What is the goal of the day, that is the overall purpose of today’s class? What should the learners be able to do at the end of the lesson? Make sure this statement does not say what the teacher will do in the class. Make it what the learners be able to do at the end of the class.  Let us not start the class without clear understanding of this goal. Without a goal, it is difficult to produce quality result.

Objectives

What steps shall we take to reach the goal mentioned above? Provide the list of interim goals to reach that big goal. What will the students do to reach the goal of the day; This is like a plan. Make it explicit and avoid vague statements. Discuss the terminal and enabling objectives. A terminal objective is the end goal and the enabling objective is the steps to reach the terminal objective.

Materials and equipment

It is a good idea to list the materials and equipments we need in the class. This help the teachers and learners to plan ahead.

Class procedures

Provide the list of activities the class will do. Make sure the activities are not just teachings by teachers only. It should be activities the kids will involve in. Make sure the activities are unified towards the goal of the day. The activities could include stories, projects, discussions, simulations,etc.
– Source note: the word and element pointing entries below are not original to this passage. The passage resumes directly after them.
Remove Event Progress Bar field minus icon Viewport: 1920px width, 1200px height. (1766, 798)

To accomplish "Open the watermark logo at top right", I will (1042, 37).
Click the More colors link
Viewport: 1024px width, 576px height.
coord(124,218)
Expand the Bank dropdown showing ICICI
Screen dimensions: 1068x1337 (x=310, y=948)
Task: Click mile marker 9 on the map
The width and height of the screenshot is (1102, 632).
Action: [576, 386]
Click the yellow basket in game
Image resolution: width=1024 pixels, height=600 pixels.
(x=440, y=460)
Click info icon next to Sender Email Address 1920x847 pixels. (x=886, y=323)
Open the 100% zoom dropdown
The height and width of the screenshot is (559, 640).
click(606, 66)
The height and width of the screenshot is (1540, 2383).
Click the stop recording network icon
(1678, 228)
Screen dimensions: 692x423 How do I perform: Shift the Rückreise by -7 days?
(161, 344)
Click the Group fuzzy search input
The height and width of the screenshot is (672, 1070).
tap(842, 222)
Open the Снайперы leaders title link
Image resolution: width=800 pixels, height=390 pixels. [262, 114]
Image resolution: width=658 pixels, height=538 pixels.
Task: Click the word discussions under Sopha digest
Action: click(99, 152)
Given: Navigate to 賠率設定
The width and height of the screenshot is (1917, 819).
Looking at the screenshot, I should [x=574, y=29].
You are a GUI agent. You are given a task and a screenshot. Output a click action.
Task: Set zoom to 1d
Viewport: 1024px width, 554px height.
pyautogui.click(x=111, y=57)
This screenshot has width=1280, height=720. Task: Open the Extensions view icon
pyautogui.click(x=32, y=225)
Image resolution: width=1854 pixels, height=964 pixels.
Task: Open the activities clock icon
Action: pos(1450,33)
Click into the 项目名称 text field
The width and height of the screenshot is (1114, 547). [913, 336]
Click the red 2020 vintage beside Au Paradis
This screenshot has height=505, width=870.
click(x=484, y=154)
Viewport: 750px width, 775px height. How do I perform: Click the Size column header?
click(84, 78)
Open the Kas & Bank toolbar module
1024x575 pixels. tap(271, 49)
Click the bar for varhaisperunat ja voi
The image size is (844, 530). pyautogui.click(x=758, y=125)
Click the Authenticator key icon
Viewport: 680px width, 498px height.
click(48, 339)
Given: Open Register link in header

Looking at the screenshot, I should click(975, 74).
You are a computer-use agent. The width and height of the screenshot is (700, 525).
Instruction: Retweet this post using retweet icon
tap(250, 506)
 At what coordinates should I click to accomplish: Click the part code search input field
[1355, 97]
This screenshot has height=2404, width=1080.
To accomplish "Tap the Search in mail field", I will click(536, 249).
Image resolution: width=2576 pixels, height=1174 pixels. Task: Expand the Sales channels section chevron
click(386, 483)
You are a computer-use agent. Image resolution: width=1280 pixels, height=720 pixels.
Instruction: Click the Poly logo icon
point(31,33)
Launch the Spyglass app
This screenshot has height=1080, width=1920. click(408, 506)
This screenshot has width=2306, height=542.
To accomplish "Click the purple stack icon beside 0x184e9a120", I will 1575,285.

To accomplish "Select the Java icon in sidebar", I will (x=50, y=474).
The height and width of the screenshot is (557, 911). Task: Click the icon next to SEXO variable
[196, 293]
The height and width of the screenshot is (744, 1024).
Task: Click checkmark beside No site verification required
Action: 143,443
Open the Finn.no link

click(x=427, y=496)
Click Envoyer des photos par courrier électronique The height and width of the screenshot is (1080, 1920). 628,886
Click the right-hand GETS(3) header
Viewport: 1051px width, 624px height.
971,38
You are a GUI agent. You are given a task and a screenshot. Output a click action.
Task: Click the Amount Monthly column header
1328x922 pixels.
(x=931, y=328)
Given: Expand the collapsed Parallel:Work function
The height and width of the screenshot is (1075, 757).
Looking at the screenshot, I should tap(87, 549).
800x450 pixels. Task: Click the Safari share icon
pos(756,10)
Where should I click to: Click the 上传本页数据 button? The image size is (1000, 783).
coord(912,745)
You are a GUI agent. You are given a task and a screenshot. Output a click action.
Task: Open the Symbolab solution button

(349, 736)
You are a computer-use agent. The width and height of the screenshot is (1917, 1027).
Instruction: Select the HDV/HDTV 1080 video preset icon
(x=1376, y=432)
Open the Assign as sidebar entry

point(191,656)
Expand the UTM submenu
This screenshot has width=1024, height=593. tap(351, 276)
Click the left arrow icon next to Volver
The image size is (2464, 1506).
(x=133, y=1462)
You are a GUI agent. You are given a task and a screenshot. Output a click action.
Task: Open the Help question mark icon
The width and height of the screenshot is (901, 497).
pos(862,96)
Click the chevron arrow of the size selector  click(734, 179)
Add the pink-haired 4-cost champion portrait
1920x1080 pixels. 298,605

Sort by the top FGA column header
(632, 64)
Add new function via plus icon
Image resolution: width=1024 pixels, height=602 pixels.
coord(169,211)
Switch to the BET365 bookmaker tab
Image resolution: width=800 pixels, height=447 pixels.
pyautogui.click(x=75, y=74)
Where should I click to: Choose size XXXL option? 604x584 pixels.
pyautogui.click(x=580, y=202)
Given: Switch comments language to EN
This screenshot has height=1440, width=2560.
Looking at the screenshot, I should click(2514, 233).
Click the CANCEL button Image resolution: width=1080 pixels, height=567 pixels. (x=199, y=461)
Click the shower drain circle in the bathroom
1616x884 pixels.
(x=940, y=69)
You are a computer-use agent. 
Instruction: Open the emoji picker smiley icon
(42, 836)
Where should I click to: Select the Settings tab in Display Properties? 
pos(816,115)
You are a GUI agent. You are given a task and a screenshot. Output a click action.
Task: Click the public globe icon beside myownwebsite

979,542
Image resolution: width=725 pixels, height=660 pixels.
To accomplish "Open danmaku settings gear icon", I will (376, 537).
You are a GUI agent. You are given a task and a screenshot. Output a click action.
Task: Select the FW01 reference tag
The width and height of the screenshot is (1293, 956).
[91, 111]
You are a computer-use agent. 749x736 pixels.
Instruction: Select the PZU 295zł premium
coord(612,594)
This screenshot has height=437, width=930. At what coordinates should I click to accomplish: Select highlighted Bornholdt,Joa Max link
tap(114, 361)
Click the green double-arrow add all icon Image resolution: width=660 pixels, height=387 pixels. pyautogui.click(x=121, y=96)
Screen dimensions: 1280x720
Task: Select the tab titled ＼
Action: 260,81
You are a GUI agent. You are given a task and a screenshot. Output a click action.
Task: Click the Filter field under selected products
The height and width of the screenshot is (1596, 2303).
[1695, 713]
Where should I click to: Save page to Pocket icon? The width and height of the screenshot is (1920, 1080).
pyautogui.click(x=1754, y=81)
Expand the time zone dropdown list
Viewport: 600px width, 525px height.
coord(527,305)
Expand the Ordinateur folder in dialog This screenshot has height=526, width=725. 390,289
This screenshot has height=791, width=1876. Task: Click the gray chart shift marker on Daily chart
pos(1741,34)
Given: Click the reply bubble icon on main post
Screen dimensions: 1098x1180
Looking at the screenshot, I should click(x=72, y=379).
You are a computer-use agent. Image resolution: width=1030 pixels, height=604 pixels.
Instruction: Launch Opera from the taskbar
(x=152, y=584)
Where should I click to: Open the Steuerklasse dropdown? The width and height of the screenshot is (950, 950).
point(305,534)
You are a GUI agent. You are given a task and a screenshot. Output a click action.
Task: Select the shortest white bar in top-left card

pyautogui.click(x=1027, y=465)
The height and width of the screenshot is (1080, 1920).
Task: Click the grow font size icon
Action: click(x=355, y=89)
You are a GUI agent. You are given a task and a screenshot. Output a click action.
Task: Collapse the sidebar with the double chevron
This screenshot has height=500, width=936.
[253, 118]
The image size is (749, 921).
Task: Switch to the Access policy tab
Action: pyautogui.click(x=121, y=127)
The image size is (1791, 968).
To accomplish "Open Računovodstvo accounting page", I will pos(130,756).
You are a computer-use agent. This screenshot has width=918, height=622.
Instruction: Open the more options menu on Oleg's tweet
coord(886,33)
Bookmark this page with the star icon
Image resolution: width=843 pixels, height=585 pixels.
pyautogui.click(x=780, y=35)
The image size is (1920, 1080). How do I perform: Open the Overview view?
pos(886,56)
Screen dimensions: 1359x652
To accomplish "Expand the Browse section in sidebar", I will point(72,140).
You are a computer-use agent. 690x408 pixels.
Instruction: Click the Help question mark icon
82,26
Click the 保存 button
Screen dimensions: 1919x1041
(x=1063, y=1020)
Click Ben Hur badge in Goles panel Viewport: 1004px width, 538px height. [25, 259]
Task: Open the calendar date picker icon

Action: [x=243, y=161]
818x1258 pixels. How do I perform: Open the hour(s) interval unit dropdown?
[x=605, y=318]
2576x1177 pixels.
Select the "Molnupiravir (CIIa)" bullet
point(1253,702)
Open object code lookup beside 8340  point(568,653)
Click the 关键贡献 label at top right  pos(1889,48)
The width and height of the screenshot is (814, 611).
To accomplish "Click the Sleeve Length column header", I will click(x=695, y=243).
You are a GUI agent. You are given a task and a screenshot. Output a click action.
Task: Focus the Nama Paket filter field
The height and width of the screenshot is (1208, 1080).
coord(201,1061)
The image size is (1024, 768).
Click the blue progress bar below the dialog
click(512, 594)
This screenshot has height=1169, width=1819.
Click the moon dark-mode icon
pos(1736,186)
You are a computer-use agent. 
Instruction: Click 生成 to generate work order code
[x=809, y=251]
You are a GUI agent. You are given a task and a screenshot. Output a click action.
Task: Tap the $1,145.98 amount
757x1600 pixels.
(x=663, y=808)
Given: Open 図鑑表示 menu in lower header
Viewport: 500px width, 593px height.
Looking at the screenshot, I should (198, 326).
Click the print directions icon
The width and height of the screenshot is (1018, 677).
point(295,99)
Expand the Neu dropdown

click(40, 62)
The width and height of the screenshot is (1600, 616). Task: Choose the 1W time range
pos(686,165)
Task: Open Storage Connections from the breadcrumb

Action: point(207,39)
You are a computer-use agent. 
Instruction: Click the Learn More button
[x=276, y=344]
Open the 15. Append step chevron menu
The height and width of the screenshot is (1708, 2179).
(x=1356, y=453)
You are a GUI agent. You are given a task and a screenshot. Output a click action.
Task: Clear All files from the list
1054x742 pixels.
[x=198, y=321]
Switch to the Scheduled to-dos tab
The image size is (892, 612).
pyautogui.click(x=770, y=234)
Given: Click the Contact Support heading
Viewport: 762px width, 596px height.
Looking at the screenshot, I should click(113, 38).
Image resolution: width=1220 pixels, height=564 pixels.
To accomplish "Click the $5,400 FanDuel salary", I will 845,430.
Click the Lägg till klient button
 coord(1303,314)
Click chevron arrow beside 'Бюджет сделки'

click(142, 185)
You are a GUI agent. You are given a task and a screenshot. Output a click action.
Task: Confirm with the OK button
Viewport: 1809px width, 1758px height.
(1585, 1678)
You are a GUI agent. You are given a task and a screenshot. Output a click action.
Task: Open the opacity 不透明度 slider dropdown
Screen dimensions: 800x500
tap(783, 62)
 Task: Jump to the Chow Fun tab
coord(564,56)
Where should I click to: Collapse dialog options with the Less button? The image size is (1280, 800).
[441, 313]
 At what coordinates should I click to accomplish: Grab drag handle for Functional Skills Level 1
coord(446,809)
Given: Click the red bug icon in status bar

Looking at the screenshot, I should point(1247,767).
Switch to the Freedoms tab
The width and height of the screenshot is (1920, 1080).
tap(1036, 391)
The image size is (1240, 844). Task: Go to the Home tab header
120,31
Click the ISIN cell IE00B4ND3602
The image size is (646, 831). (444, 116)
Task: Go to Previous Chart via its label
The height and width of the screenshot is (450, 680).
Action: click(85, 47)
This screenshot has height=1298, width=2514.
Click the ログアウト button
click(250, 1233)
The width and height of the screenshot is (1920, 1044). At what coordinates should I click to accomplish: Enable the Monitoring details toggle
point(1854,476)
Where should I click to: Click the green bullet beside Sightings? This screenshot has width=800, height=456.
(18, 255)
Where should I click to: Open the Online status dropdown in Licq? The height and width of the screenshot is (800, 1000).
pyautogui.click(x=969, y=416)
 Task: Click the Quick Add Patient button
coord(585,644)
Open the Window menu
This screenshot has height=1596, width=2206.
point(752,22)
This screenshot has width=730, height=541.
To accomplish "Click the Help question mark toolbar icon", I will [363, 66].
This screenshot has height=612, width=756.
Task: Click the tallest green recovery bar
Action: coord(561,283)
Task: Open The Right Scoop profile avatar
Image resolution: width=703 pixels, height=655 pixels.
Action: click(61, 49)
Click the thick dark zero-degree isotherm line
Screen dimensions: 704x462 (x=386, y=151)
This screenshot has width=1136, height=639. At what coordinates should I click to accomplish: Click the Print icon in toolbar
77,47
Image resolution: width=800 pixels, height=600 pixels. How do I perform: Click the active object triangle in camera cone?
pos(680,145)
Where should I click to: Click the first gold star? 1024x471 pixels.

It will typically be warm up activity, and other class activities as a whole class, small groups, teacher talk, student talk, and closure.
Example: if the goal is to help them have a phone conversation, jumping to an historical story is a misalignment.

Teacher selected activity

It is highly impossible for external curriculum developer to know everything the class would need. So, it is a good idea to give time for teachers to plan the activities relevant and interesting to their students. Allocate 15 minutes in the schedule for this.

Evaluate

How do we know the learners learned what we want to them to? This is not a test. Perform informal assessment. Dr. Ray suggests we check for comprehension with the benchmark students. This will eliminate the need for separate test. Separate tests take too much time and they do not help the learners to learn anything. These regular evaluation should tell a teacher where the student is and make plan for next classes accordingly. I do not recommend periodic tests at all. This weekly evaluation should be the main tool to know where the students are. Stay away from giving marks, grades, etc.

Extra class work aka homework

The homework need not be done at home alone. It can be done in the class with the help of the teacher. Discuss homework. If the students have time they can do the homework in the class.

Another Approach
This model suggests breaking the class into multiple small activities. Depending on the skill level of the student, we can even plan just one activity that covers the language aspects and ask the students to work on it. Please see TBLT for more information. A big advantage with this approach is that we involve the students in an interesting activity, and when they complete the task we know they learned the lessons. So, a separate testing can be completely avoided.

Lesson Plan Development Process

Begin with end in mind
  • Understand and write down the learning goal.
  • What do you want the learners to be able to do after the class?
Seek to understand your learners first
  • Understand the learners, their interests and needs
  •  What do they want or plan to accomplish from this class?
  • What do they plan to do with the acquired knowledge or skill?
Think Win-Win
  • Break the bigger goal into smaller goals. For each small goal, develop an activity for about 20 minutes of time.
Synergize
  • Work with the learners.
  • Be guide on the side.
Sharpen the saw
  • Get their feedback on the goal, content, the activities etc.
  • Make plan to learn and improve from these feedback.

Conclusion

There are many ways a class lesson can be planned. This is one way generally accepted by majority of the language teachers. The general idea is taken from Teaching By Principles by Douglas Brown. Ideas like 15 minutes for teacher planned activity and the breaks in the middle are mine.